O Verão cresce em nós
O Verão não nos abandona. Vai-se cumprindo a cada novo ano, escultor que não se conforma, estação que não estaciona.
No princípio, eram as formas. De polvo, de peixe, de estrela. Areia molhada dentro e, viradas ao contrário, faziam nascer réplicas daqueles bichos debaixo dos meus olhos. Magia sedimentada. Criador e criação ante o olhar inaugural. Eu era bebé e toda a praia sorria. Nessa altura, a maior recordação que eu levava do Verão era uma garrafa de plástico cheia de conchas.
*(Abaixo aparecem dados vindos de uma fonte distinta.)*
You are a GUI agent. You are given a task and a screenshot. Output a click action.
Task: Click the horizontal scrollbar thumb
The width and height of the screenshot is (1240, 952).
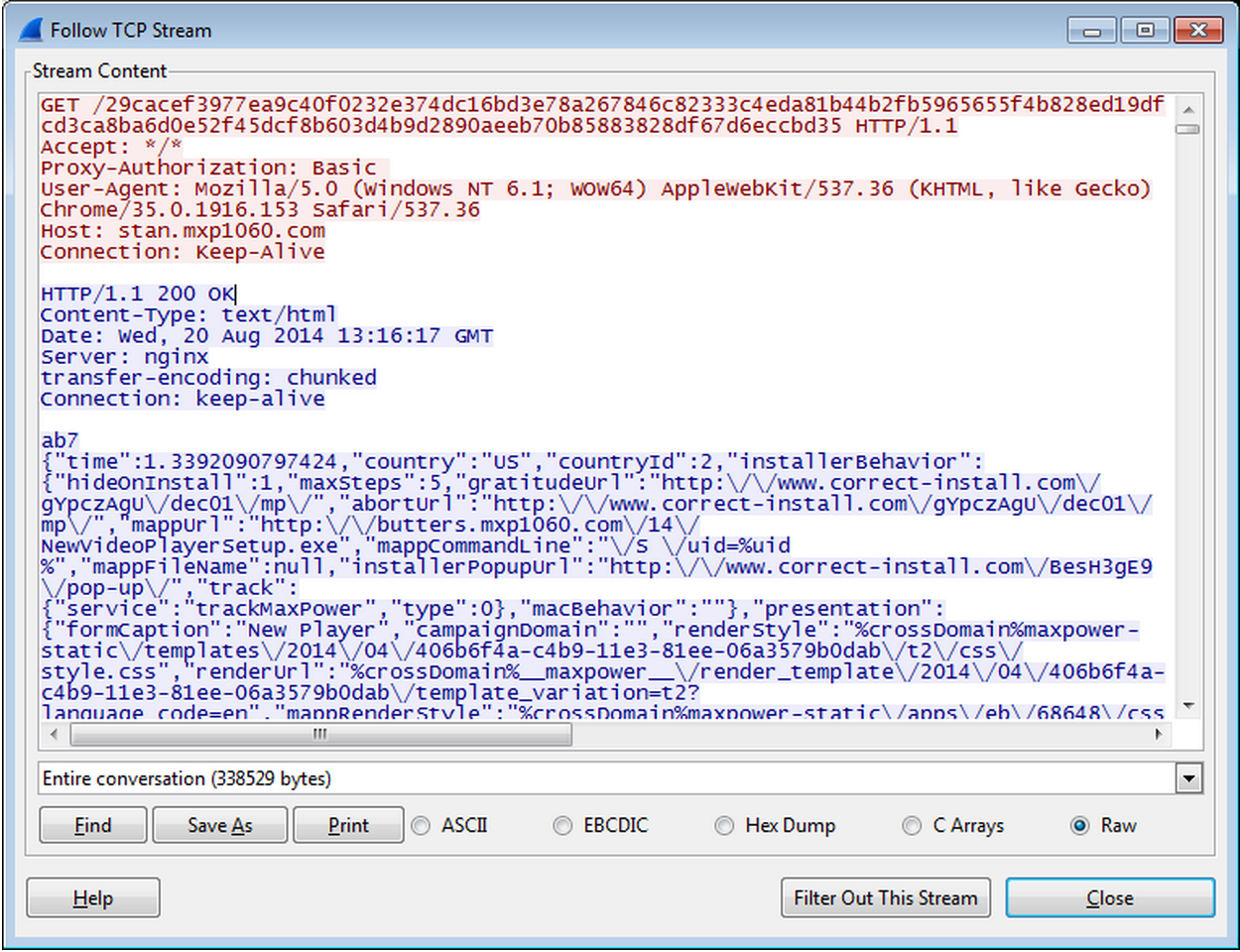click(320, 735)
Estava no auge da existência. No topo do castelo, muitas vezes literalmente. Depois, eu cresci e o Verão comigo. O Verão cresce connosco e em nós. Acompanha a largada das braçadeiras e a introdução da bóia redonda, conquista marcante. Mais à frente, a chegada da total liberdade, saudada pela nova e sensacional capacidade motora que é a de nadar. Desembaraçada de todas as amarras de plástico que os pais tão aflitos correm a enfiar-nos ao longo dos primeiros anos de vida, nada me detinha. Tudo era regozijo. As pessoas mudavam de cor. Mais escuras, mais rosadas, mais douradas. A paleta da vida que se alegra. E o tempo, a sua extensão para lá das regras, o sol que tarda a pôr-se e que, como nós, quer alongar-se neste prazer sem preceito. As primeiras bolas de Berlim, de açúcar e areia. A confiança nos mergulhos a elevar-se à proporção das ondas. Os pais a enrolarem-nos nas toalhas. Um calipo de morango e um terere no cabelo a pingar. As amizades embrionadas pelo Verão através das rodas, dos jogos do prego, das cartas. Grupos que renascem a cada ano, que só fazem sentido existir naquela combinação de tempo e espaço, que se evaporam nos restantes meses, submetidos a um silêncio inquebrável.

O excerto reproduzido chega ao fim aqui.